Изменники же донесли королю Жигимонту (Сигизмунду) и с его санкции произвели насилие над Святителем. Они разграбили патриарший двор, отняли у Гермогена всех дьяков, подьячих и дворовых людей, а самого его заключили в Кремле, где он томился, по словам летописца, «аки птица в заклепе». Только этим враги ничего не достигли. Послания патриарха разлетались по стране. Иноки Троице-Сергиевой Лавры размножали их и добавляли к тому собственные призывы. Города уже сами сносились друг с другом, а слух о насилиях, чинимых патриарху-страстотерпцу, вызывал всенародное негодование. Движение против ляхов началось повсюду.

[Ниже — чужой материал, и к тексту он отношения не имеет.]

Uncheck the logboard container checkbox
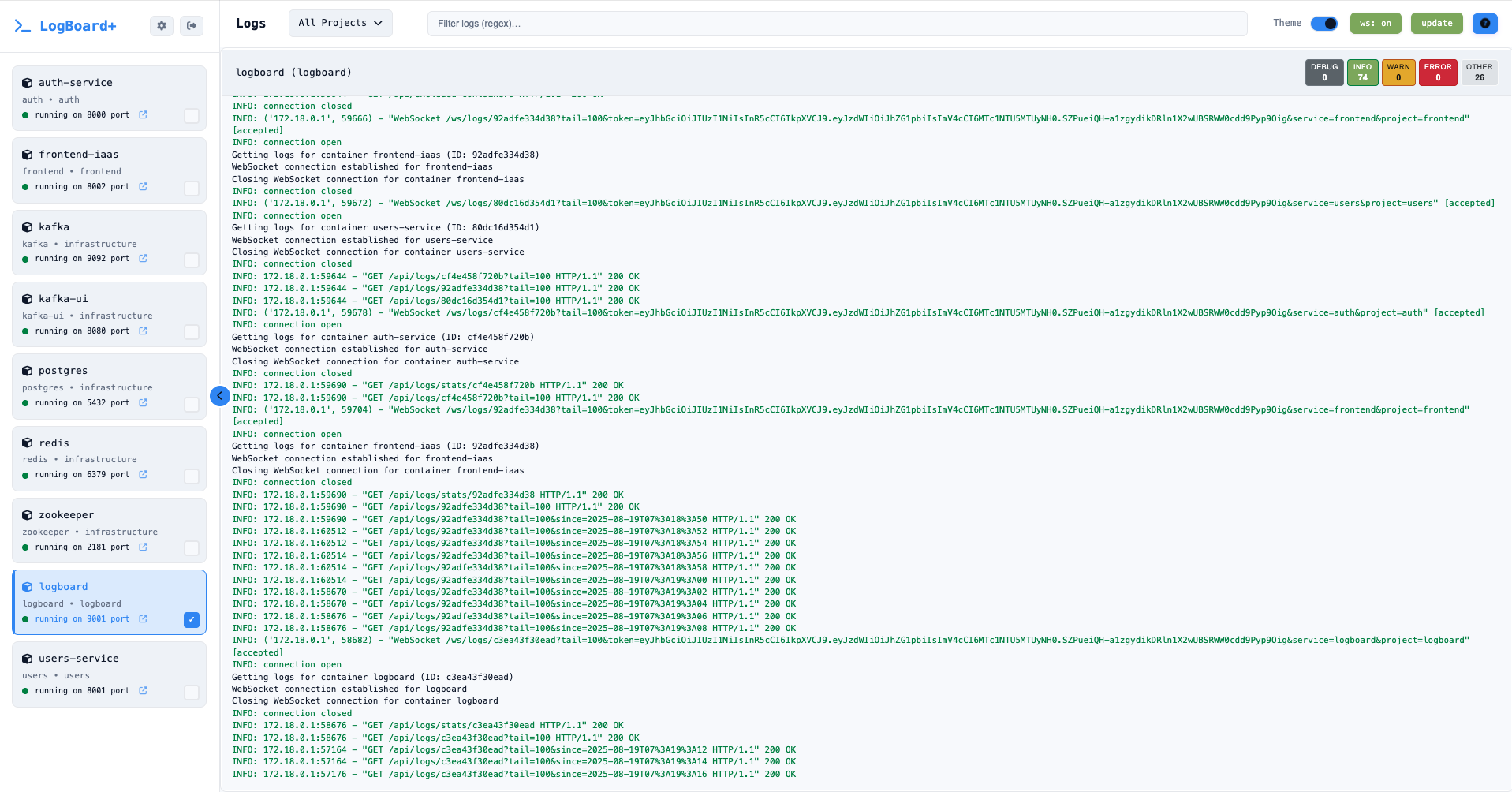Screen dimensions: 1512x792 [192, 620]
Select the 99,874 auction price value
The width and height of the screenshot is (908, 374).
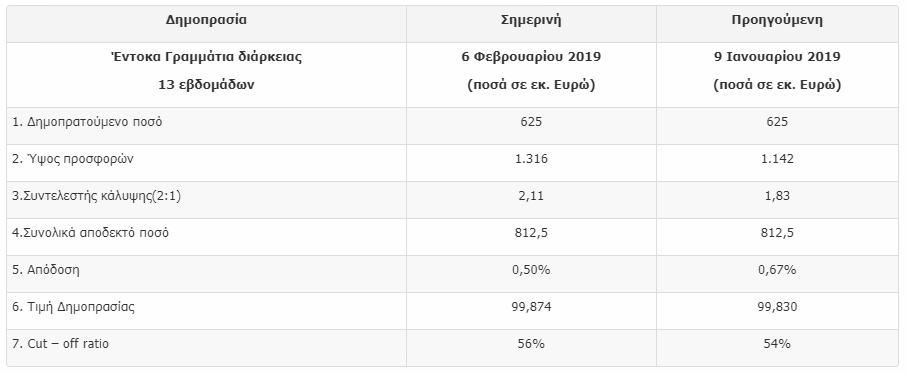click(531, 307)
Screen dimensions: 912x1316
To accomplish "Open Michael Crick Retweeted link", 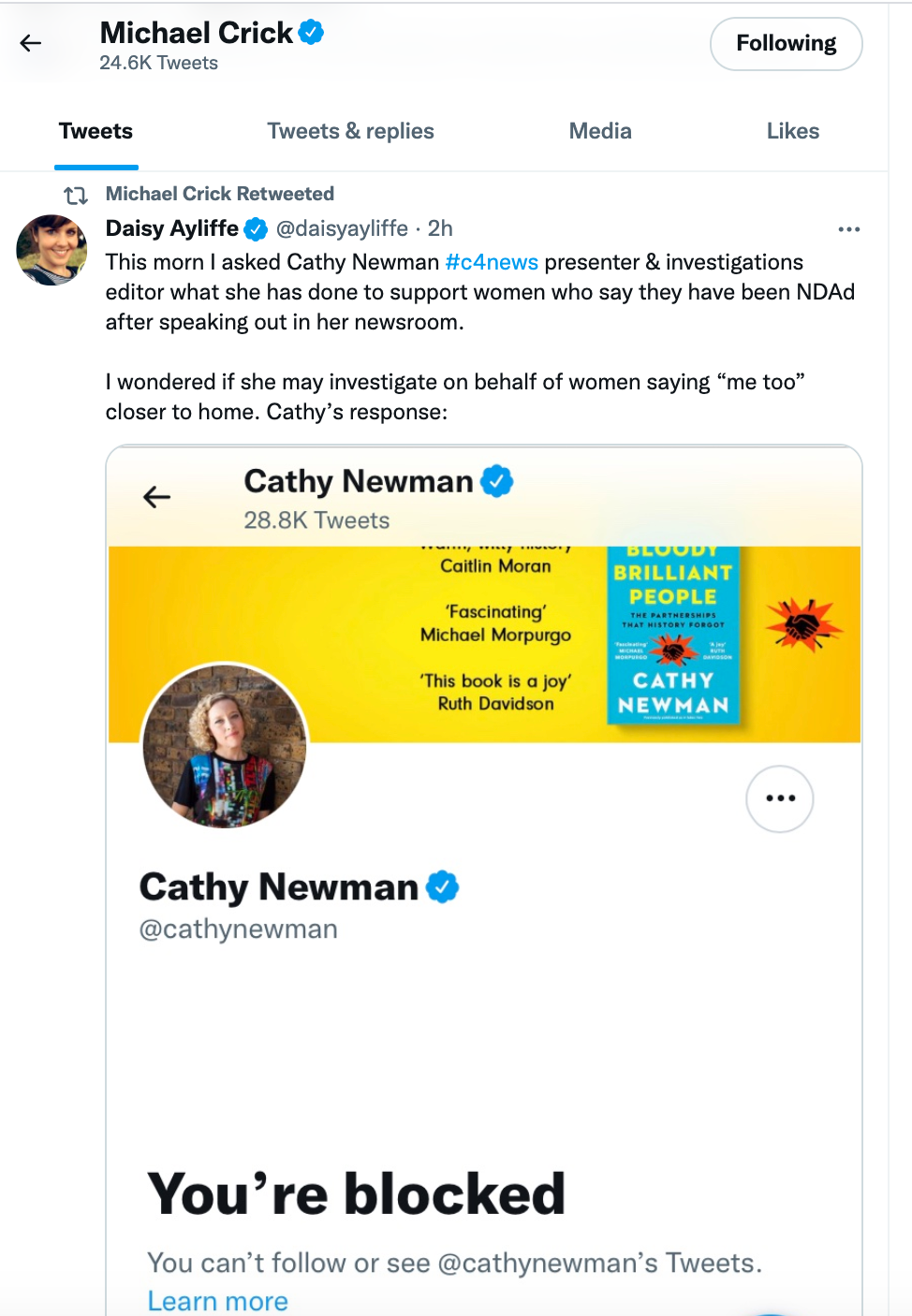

Между тем, пока собиралось земское ополчение, казаки уже сели на коней и примчались к Москве вслед за Ляпуновым и Пожарским. Трубецкой и Заруцкий командовали разными ратями и дальние интересы имели различные, но в силу традиции казачества они одинаково недружелюбно относились к «земцам». Ляпунов же принимал всех, кто готов был сражаться за Русь. Он надеялся, что чувства людей Православных в казацкой массе возобладают над корыстной разбойничьей психологией. Отчасти его надежды оправдались в отношении «старых донцов» Трубецкого. Но что касалось самого князя-атамана, а тем паче Заруцкого с его «новыми» из беглых, то здесь Прокопий глубоко ошибся. И в итоге дружба с казаками погубила его.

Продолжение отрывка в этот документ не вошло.